What you will do |
(A) Using the post about mobility scooters, decide whether each statement agrees with it, answering yes or no and quoting the words that settle it: (i) the writer says the post is not aimed at people who are legitimately disabled and rely on such devices; (ii) the elderly lady's device carried her oxygen tanks; (iii) the writer has only recently begun noticing these devices.
(B) Carry on the post about mobility scooters, starting after its final sentence.

Disclaimer: I’m not that big of a crass asshole. This post isn’t intended for the legitimately disabled who depend on these kinds of devices to improve their lives.
Have you noticed something? Have you looked around lately? Have you tried to walk through a grocery store without being run over?
Zoom zoom! There goes another “mobility device” or “mobility scooter.”
Where I live they are ubiquitous. There’s one on the side of the road tooling along in the bike lane. There’s one passing by in the crosswalk while I wait at a red light. There they are in the grocery store.
I’ve been watching them putt around for years. Lately I’ve had several close encounters.
The first to catch my eye was the elderly lady cruising along and puffing away on her cigarettes. The mobility device conveniently carried her oxygen tanks for her.
Then there was the one the other day where the driver was stuck in the sidewalk. Bump. The device would hit the curb. Bump. The device couldn’t power its way over the lip to get back up on the sidewalk. Bump. As far as I know he’s still there right now pushing those little batteries as hard as he can. Bump. “If I push her any harder, Captain, she’ll blow!”

Information provided |
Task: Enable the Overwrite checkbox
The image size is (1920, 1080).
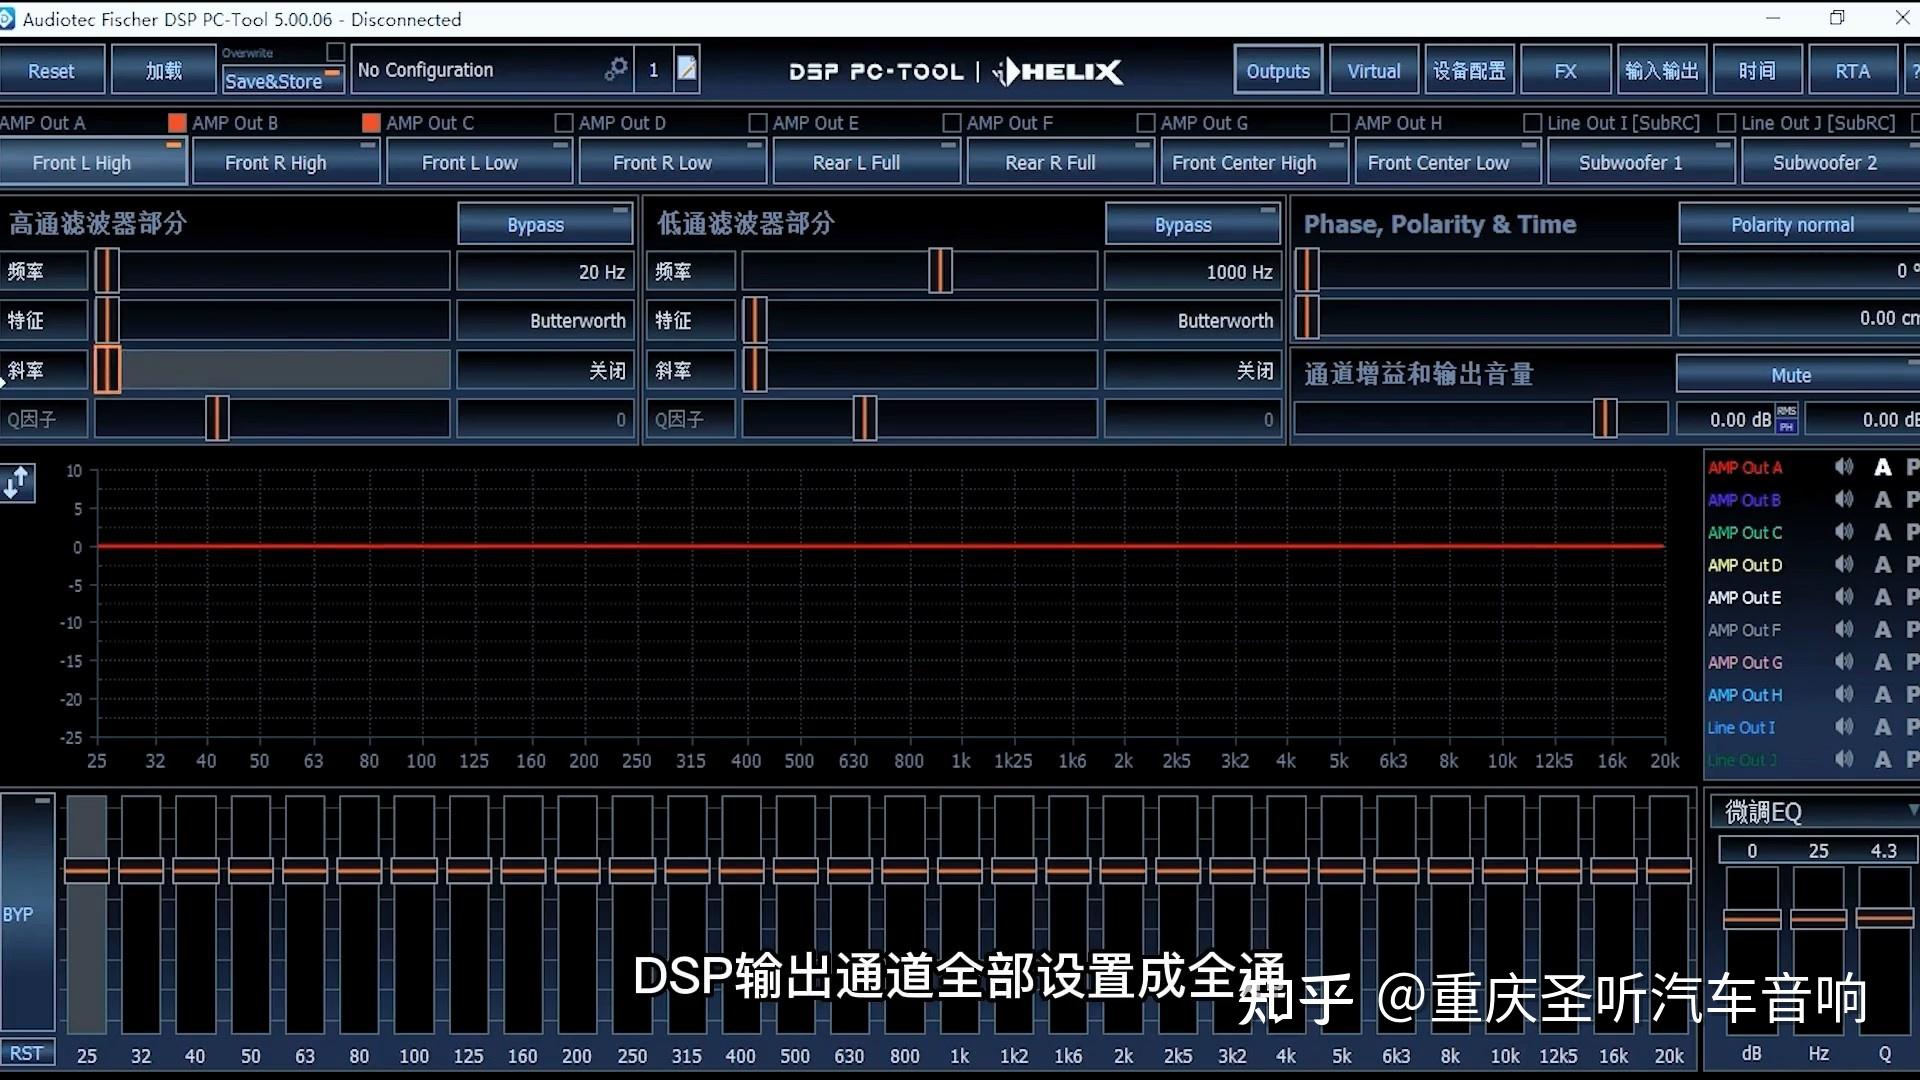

Task-by-task answers |
(A)
(i) Yes: "This post isn’t intended for the legitimately disabled who depend on these kinds of devices to improve their lives."
(ii) Yes: "The mobility device conveniently carried her oxygen tanks for her."
(iii) No: "I’ve been watching them putt around for years."

(B)
Or, last night, the guy in the grocery store. At every turn as I tried to get around the store and grab my three items, there he was, ready to grind my feet under his wheels. Just another enormous fellow out driving around the inside of a store to do his shopping. We both approached the checkout lane at the same time. I paused, giving him the right-of-way. I consider myself a good driver but I have to admit, my driver training failed me in this situation and I found myself unprepared. I figured when in doubt, give up the right-of-way in the name of safety. Providence was with me, however, and the man put the petal to the metal and moved on. So I went ahead and got in line. As I put my three little items on the conveyor belt, I heard the man meet up with his bipedal wife behind me.
“I looked all over the store,” he said. “They have no donuts!”
Indeed. We all got our priorities, right? Today’s checklist must read, “1. Become even more enormous.” I couldn’t help but wondering if his mobility device could do donuts, perhaps out in the parking lot.
Now I’m keenly aware that you can’t look at someone and know their disability. I may have made some bad assumptions and if so, then I’m truly sorry. There sure seems to be a LOT of these mobility scooters. And I can’t help but wonder: When did destroying your physical vessel become a “disability?”
“I need me one of these scooters. Sure I sat on a sofa my entire life stuffing my face with BigMac burgers at 48 ounce Cokes. It’s not my fault I can’t walk on my own feet any more.”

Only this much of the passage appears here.